Geçmişte sportif direktörlük ve başkanlık yapması üzerine, sportif direktörlüğe bakışı ve Türkiye’deki teknik direktör-sportif direktör ilişkisinin ne durumda olduğunu söyleyen Stefan Kuntz, "Aslında şöyle bir şey duymuştum, 'Türkiye’de teknik direktörler, başkanların yardımcı antrenörleridir' gibi bir inanış söz konusuydu. Tabii ki bu bir şakaydı. Her ülkenin kendine özgü yönetim anlayışı vardır. İngiltere’ye ve İspanya’ya baksak farklı durumlar çıkar. Bu bir kimlik meselesi. Her ülkenin yönetim anlayışı bakımından bir kimliği var. Türk futboluna baktığımızda, başarıya giden yolda sabırsızlıklar yaşandığını görüyoruz. Bu anlamda en iyisi, kulüplerin 6-7 yaşlarından itibaren, kız-erkek takımlarından başlayarak A takıma uzanan süreçte bir futbol felsefesi oturtması gerekir. Bunu sağlam ve net şekilde ortaya koyarsa, başarı sağlanması açısından önemli bir adım atılmış olur. Bu aşamadan sonra doğru kişileri bulmaya sıra gelir. Doğru kişiler, teknik direktör, sportif direktör ve genç takım antrenörü gibi isimler. Bunları oturttuktan sonra da başarının gelebileceğine inanıyorum" açıklamasını yaptı.
"Ne kadar çok görüş alırsanız, aldığınız karar o kadar doğru olur"

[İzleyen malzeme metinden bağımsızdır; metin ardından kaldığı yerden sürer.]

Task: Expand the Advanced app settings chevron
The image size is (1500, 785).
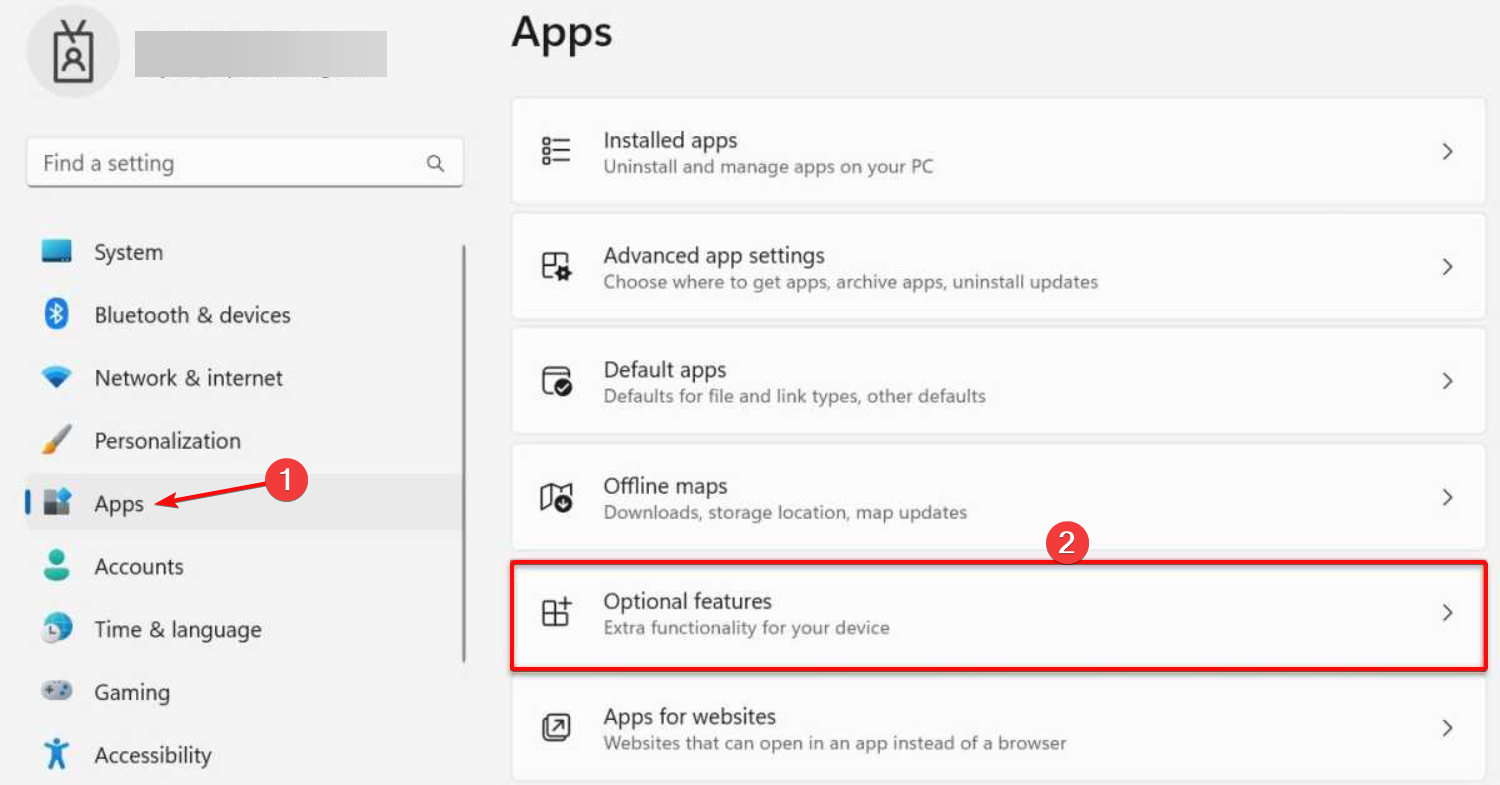Action: coord(1447,267)
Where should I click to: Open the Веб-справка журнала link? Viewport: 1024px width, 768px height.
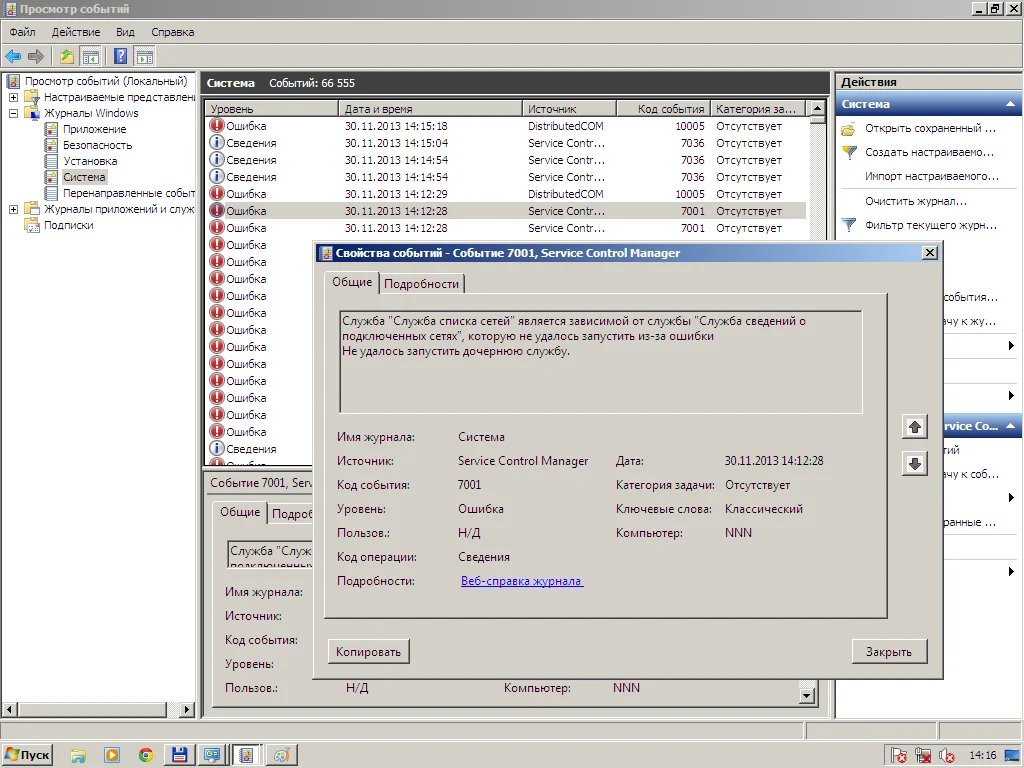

A Milli Takım’ın başına geçtikten sonra çok çabuk şekilde kabul görmesi hakkında konuşan Kuntz, "Açıkçası bunu, bu fikri düşünenlere sormak lazım. Neden beni bu kadar kolay kabul ettiler bunu düşünenlere sormak lazım. Ama birçok faktörün bir araya gelmesinden dolayı olduğunu düşünüyorum. Beni göreve getirirlerken, dışarıdan bir gözün görmesini, dışarıdan bir elin dokunmasını istemiş olabilirler. Beşiktaş’ta geçirdiğim sürede benim ve ailemin Türk insanına olan yaklaşımı, davranışlarımız bir izlenim bırakmış olabilir. Gerek o dönemde gerekse de sonrasında Türk insanının ne kadar sıcakkanlı ve dostane olduğunu vurguladık. Bundan kaynaklanmış olabilir. Ayrıca ben her şeyi bilemeyeceğimi ifade eden bir insanım. Fikir alıyorum, danışıyorum, bunları da söylüyorum. Bir şey başarıldığında ya da başarılmadığında ben demiyorum, biz diyorum. TFF’deki ekibim ve bana yardımcı olan insanlarla her zaman dirsek temasındayım. Futbol camiasındaki kişilerden görüş alıyorum. Ne kadar çok görüş alıp bilgi edinirseniz, aldığınız kararlar da o kadar doğru oluyor" açıklamasında bulundu.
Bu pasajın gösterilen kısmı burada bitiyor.